In vivo anti-herpes simplex virus activity of a sulfated derivative of Agaricus brasiliensis mycelial polysaccharide.

Brandt Lab // Publications // Mar 20 2013

PubMed ID: 23507287

Author(s): Cardozo FT, Larsen IV, Carballo EV, Jose G, Stern RA, Brummel RC, Camelini CM, Rossi MJ, Simões CM, Brandt CR. In vivo anti-herpes simplex virus activity of a sulfated derivative of Agaricus brasiliensis mycelial polysaccharide. Antimicrob Agents Chemother. 2013 Jun;57(6):2541-9. doi: 10.1128/AAC.02250-12. Epub 2013 Mar 18.

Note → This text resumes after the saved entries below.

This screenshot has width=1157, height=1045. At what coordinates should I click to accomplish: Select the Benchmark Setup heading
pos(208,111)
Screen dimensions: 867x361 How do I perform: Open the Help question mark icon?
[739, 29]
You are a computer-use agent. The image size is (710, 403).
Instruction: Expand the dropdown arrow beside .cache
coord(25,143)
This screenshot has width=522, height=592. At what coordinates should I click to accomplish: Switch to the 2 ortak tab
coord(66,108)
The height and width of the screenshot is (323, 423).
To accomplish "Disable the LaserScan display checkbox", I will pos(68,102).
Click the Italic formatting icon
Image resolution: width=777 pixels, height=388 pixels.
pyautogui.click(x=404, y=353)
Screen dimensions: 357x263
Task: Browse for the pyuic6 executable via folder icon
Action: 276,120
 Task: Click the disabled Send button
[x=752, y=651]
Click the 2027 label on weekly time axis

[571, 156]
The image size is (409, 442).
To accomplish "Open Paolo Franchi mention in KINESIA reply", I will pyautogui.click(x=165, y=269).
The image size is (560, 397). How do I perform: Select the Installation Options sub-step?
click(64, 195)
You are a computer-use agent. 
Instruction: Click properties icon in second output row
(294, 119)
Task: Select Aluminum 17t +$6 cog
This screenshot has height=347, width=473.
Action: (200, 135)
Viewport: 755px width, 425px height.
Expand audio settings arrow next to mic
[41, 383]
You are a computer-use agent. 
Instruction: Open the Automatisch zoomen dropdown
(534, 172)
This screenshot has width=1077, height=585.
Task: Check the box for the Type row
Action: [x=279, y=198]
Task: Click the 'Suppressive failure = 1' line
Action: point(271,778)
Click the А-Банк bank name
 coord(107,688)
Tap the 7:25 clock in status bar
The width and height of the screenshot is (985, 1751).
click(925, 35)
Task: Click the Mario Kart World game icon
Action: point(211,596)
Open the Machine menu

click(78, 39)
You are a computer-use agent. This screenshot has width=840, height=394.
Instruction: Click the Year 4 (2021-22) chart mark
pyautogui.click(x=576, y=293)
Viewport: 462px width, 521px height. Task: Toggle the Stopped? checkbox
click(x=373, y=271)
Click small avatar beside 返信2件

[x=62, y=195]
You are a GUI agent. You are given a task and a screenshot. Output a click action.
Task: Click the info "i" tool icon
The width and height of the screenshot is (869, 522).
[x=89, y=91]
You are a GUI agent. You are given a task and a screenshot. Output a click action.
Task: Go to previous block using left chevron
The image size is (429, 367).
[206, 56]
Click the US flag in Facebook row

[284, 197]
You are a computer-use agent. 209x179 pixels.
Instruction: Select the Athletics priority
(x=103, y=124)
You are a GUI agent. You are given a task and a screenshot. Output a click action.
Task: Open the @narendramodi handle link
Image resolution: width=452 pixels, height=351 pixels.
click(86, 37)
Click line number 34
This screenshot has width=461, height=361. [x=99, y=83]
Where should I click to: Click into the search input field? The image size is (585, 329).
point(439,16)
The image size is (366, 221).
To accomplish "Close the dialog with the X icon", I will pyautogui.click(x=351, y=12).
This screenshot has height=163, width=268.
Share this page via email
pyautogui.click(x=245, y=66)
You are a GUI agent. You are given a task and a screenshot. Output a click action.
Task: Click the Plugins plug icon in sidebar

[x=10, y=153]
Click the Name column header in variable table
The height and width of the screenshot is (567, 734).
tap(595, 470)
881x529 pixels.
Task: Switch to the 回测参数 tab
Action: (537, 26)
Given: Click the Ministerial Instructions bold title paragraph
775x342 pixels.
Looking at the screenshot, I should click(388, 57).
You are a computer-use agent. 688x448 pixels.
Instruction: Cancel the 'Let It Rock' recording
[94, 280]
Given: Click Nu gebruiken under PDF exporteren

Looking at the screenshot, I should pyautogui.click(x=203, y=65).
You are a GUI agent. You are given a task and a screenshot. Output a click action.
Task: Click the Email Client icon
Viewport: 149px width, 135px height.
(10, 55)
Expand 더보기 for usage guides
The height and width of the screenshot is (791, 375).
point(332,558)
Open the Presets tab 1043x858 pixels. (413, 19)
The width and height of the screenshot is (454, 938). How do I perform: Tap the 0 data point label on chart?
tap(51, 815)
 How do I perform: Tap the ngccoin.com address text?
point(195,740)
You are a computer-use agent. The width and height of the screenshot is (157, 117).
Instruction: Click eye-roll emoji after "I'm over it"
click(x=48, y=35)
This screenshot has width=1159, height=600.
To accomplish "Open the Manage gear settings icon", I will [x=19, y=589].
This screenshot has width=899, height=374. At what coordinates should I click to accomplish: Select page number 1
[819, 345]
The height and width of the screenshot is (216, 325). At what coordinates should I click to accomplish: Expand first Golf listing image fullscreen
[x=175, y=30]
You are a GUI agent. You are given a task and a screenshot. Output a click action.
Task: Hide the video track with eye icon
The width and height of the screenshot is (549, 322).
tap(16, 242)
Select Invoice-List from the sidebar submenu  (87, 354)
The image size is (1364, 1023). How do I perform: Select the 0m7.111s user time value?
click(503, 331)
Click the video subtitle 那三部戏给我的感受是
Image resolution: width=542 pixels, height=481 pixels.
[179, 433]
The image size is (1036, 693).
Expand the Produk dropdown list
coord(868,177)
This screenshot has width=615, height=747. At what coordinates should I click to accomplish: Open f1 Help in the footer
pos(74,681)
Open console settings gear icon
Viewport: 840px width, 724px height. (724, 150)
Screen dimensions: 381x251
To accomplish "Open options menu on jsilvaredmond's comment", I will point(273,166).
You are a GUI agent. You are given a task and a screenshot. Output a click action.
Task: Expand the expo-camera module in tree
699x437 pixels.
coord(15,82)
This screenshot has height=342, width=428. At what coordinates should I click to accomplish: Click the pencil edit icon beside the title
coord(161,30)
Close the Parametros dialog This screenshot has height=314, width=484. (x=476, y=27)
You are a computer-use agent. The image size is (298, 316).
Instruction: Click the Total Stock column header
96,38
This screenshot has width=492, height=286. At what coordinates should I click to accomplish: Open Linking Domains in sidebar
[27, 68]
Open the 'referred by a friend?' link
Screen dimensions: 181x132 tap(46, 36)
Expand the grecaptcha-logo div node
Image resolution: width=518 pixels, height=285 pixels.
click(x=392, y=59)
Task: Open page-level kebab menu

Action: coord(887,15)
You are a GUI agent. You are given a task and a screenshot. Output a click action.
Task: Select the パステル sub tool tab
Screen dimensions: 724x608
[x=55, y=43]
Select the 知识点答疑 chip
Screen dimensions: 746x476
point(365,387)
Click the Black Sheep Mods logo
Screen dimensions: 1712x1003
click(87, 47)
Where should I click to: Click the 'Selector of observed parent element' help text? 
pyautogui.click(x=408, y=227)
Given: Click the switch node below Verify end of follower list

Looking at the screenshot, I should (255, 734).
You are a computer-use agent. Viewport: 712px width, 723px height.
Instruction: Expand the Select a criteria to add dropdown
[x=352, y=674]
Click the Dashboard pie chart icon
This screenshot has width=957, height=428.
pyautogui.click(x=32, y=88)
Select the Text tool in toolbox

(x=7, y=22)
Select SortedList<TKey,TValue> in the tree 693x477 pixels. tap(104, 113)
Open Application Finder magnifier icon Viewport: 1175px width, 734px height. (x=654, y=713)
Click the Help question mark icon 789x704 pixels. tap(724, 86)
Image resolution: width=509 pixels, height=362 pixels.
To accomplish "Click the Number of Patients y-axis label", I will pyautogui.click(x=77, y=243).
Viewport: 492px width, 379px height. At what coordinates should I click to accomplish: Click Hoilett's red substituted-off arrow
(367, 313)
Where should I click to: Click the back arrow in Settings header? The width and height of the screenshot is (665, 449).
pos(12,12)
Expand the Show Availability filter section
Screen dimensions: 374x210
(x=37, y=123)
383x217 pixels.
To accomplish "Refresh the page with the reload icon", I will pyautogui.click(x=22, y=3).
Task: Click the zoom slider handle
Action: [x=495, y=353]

Journal: Antimicrobial Agents And Chemotherapy, Volume 57, Issue 6, Jun 2013

Agaricus brasiliensis (syn. A. subrufescens), a basidiomycete fungus native to the Atlantic forest in Brazil, contains cell walls rich in glucomannan polysaccharides. The β-(1 → 2)-gluco-β-(1 → 3)-mannan was isolated from A. brasiliensis mycelium, chemically modified by sulfation, and named MI-S. MI-S has multiple mechanisms of action, including inhibition of herpes simplex virus (HSV) attachment, entry, and cell-to-cell spread (F. T. G. S. Cardozo, C. M. Camelini, A. Mascarello, M. J. Rossi, R. J. Nunes, C. R. Barardi, M. M. de Mendonça, and C. M. O. Simões, Antiviral Res. 92:108-114, 2011). The antiherpetic efficacy of MI-S was assessed in murine ocular, cutaneous, and genital infection models of HSV. Groups of 10 mice were infected with HSV-1 (strain KOS) or HSV-2 (strain 333). MI-S was given either topically or by oral gavage under various pre- and posttreatment regimens, and the severity of disease and viral titers in ocular and vaginal samples were determined. No toxicity was observed in the uninfected groups treated with MI-S. The topical and oral treatments with MI-S were not effective in reducing ocular disease. Topical application of MI-S on skin lesions was also not effective, but cutaneously infected mice treated orally with MI-S had significantly reduced disease scores (P < 0.05) after day 9, suggesting that healing was accelerated. Vaginal administration of MI-S 20 min before viral challenge reduced the mean disease scores on days 5 to 9 (P < 0.05), viral titers on day 1 (P < 0.05), and mortality (P < 0.0001) in comparison to the control groups (untreated and vehicle treated). These results show that MI-S may be useful as an oral agent to reduce the severity of HSV cutaneous and mucosal lesions and, more importantly, as a microbicide to block sexual transmission of HSV-2 genital infections.